People with eating disorders often talk about the 'negative voice'.  It's a strange thing to explain - it's not like actually hearing voices (or at least, it's not for me)...but more like your own internal dialogue turned evil.  You know how if you drop something, or maybe if you walk into a room and forget what you went in there for, or if you accidentally put salt in your coffee instead of sugar, or anything daft, you have an internal dialogue that says "Oh for God's sake you're so clumsy!" or "What did you come in here for?" or "Well, I'm not drinking that!"? My internal dialogue is loud, critical and relentless.  I constantly hear, from within my own head, that I'm fat, unattractive, useless, stupid, dull, boring, a terrible mother, that my lovely fiance could do better and that he SHOULD do better, that my friends don't care about me, that I'm a burden on people, that there is nothing physically okay on any part of my body, that I'm too lazy, that I don't do enough to help other people, that I'm selfish...and so on and so forth.  I also develop a paranoid voice; my fiance will leave me, people don't like me, I'm so hideous that people are laughing at me, everybody thinks I'm ridiculous.  I have this all of the time.

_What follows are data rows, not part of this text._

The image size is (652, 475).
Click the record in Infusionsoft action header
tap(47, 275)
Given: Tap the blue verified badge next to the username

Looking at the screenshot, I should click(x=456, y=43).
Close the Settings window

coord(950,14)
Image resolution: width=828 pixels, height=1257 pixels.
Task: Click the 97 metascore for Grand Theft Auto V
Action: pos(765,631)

When I'm quite stable, I can argue back against that voice; I can rationalise and figure out that my fiance loves ME, with all of my crap and wotnot, that I'm at the lower end of a healthy BMI range for my weight, therefore I'm NOT fat (the negative voice tells me that I need to be underweight to be 'thin'), that I have friends who call all the time to chat, that I have friends who make the effort to make sure I'm ok and come pick me up and take me places if I'm having a bad day (so NOT fair-weather friends).

When I'm not as stable with my depression, I can't argue with the voice as well.  I'm on the highest possible dose of sertraline; an anti-depressant which works on anxiety.  Usually, it works.  Sometimes, it doesn't.

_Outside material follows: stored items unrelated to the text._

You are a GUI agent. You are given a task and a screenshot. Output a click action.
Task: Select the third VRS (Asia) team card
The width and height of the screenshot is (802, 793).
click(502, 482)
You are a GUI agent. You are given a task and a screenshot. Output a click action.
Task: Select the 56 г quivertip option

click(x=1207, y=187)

I know when it's not working when I start to feel hopeless...I don't want to get out of bed, I can't be bothered with doing anything, I can't focus on anything and I feel emotionally numb.  I have to plod on - my children need me, they need me to be their happy, friendly Mummy who cooks their dinner and listens to their stories and helps with homework and bathes them and tucks them in with a smile on her face.  It's harder with friends.  Drew knows when I'm struggling because I go off into my own world - he often notices before I do, because the things that usually make me laugh don't seem to even register, and I space out while he's talking to me.  Most of my friends know that if I have a quiet day, I'm not being off with them, I'm just trying to battle my way out of a dark place that depression has gotten me lost in.  I still try to be bubbly and cheerful, but apparently it's pretty obvious that it's an act.  I make the effort, but it's not genuine and true friends know this.

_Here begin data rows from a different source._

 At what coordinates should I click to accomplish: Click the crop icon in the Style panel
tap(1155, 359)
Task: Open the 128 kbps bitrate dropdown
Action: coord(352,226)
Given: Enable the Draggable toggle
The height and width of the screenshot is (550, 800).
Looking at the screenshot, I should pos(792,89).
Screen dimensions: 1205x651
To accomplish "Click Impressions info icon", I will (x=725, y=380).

Unfortunately, knowing that I'm acting like that, that I'm not as responsive as I'd usually be, that I'm being quiet and spaced out, that I'm not able to take part in conversations as actively as usual, makes me feel dull and boring...which gives that bullying negative voice something to pick on.  It's a highly inconvenient cycle that's very hard to break out of.

Drew's away with work this week.  I've kept myself busy all week, but today Heather and Charlie are with their Dad.  Jasper's having a nap...and I'm left alone with the contents of my defective noggin.  I can't watch TV, because it's just not interesting me enough.  I'm trying to re-read the Harry Potter series but, much as I love it, it's not holding my attention.  I have a wedding magazine, but I haven't even opened it.  I'm battling anorexia again and feel awful because I had a doughnut earlier...the argument is raging in my head that this is FINE - it's all I've eaten today - and that I should have dinner later...while the negative voice is telling me that I'm fat fat fat and shouldn't even go into the kitchen again today.  I want to get better, but it's a tough battle to fight.  It's bloody exhausting.

I'm so sick of the crazies...

Apologies for the maudling post - I promise you faithfully the next one will be happy smily again.  Honest!